If the inevitability of settling scores is the message of “Unforgiven,” the message that comes through in this Sunday’s readings is quite the opposite: “Forgiven.” In the first reading from the Second Book of Samuel, the prophet Nathan confronts David for arranging to have one of his most loyal soldiers, Uriah the Hittite, killed in order to cover up the king’s adultery with Bathsheba.

The Bible loves David, portraying him as the poet king and as the brightest and bravest of rulers on behalf of his people Israel. All the more tragic is David’s fall from grace.

In the passage that precedes our Sunday selection, the prophet Nathan trapped David by telling him a story of a brutal, rich man who abuses his power and slaughters the precious lamb of a poor man to serve a meal to a visitor. David explodes in anger but Nathan turns the table by saying to the king: “You are that man!”

The story of David’s sin ends not in retribution but forgiveness. When David confesses his sin and repents, the prophet replies: “The Lord on his part has forgiven your sin; you shall not die.”

The Gospel selection from Luke gives us a spectacular scene of forgiveness. While Jesus is dining in the house of Simon the Pharisee, a woman who is weeping approaches Jesus as he reclines at table. The story labels her as a “sinful woman in the city.”

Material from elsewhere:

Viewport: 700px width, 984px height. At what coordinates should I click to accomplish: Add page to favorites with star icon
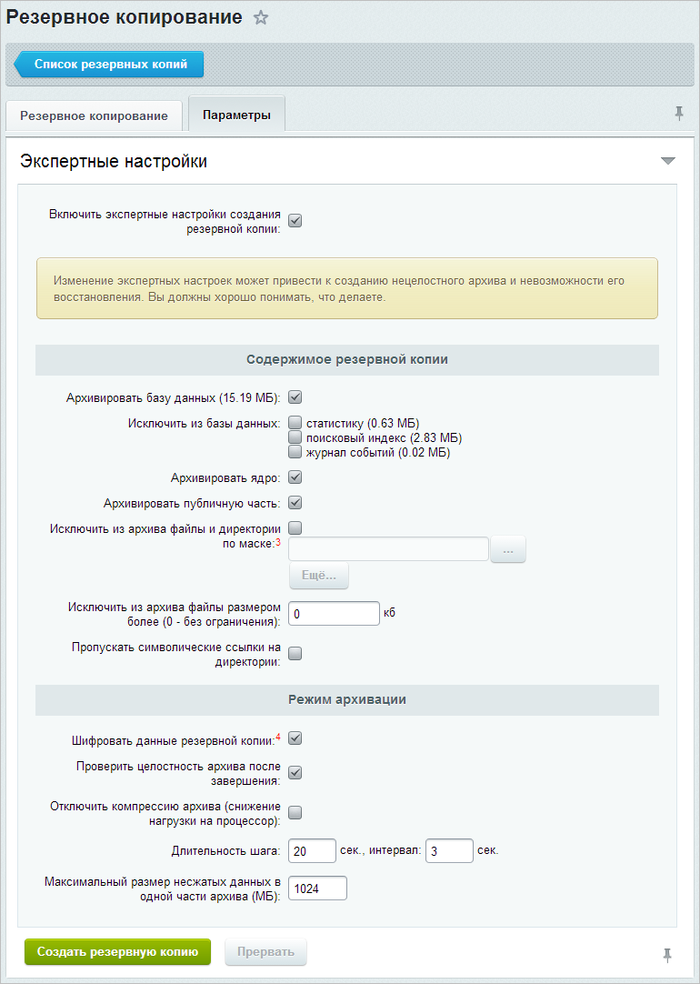pyautogui.click(x=261, y=18)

Her gestures of tender love for Jesus are remarkable, even shocking in the social constraints of the first-century Jewish world. She bathes his feet with her tears, dries them with her hair, kisses them and then anoints them with ointment.

Simon is repelled by this lavish display of affection. “If this man were a prophet, he would know who and what sort of woman this is who is touching him that she is a sinner.” But Jesus defends this unnamed woman and challenges his arrogant host.

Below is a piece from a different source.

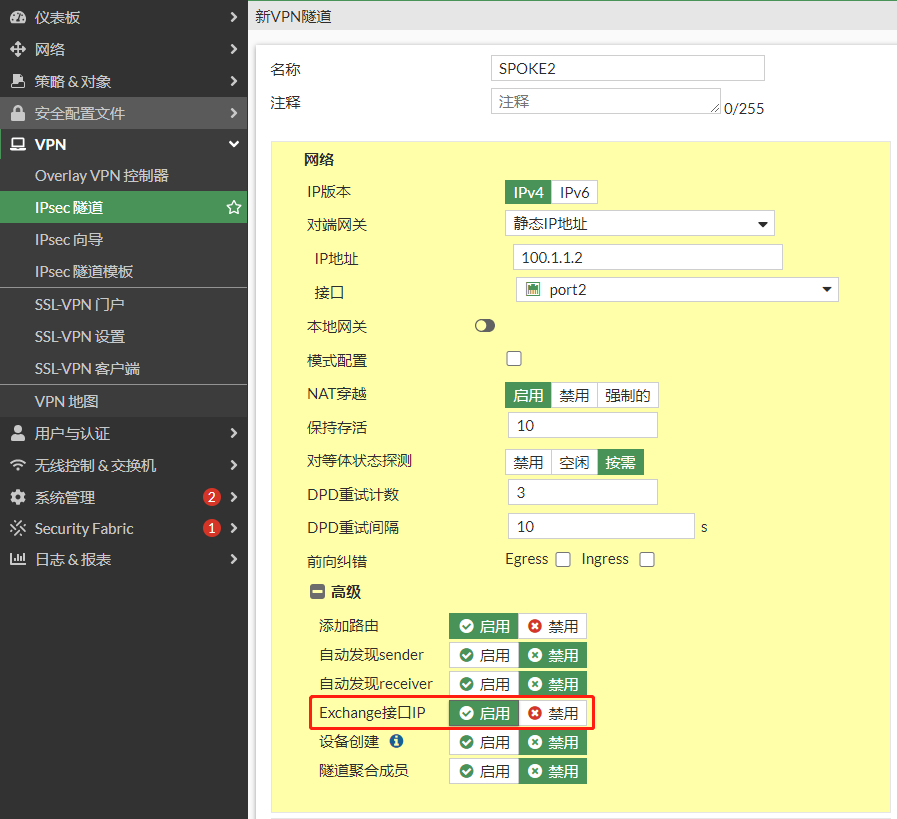Collapse the 高级 section
Viewport: 897px width, 819px height.
317,592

While Simon neglected to offer Jesus the courtesies of ordinary hospitality, this woman, he notes, showed her love for Jesus in the most striking way possible from the moment she entered the banquet hall. If she is a sinner — which Jesus does not deny — her ardent and extravagant love is the measure of the forgiveness she has experienced.

This is not an isolated example of forgiveness in the ministry of Jesus and in his teaching. Jesus forgives the paralytic his sins and offers protective love and forgiveness to the woman caught in adultery. He tells Peter that he should be ready to forgive “not seven times but 77 times” and adds the story of the merciless servant who ignores the entreaties of a fellow servant who owes him a small debt — forgetting that the master just forgave him so much more. And Jesus instructs his disciples that if they are about to bring their gift to the altar and remember that someone has offended them, they should leave their gift at the altar and first go and be reconciled.

We don’t know the rest of the story about the woman Jesus forgave. It ends with him bidding her “to go in peace.”

The story of David and other teachings of Jesus remind us that God’s forgiveness is lavish and complete but it is not “cheap grace.” There are consequences to our actions. We read, sadly, that David’s child by Bathsheba would not live.

The expectation of the Scriptures is that having experienced God’s gracious forgiveness we will never be the same. Our lives are now transformed and we are to respond to others who offend us in a spirit of forgiveness and reconciliation.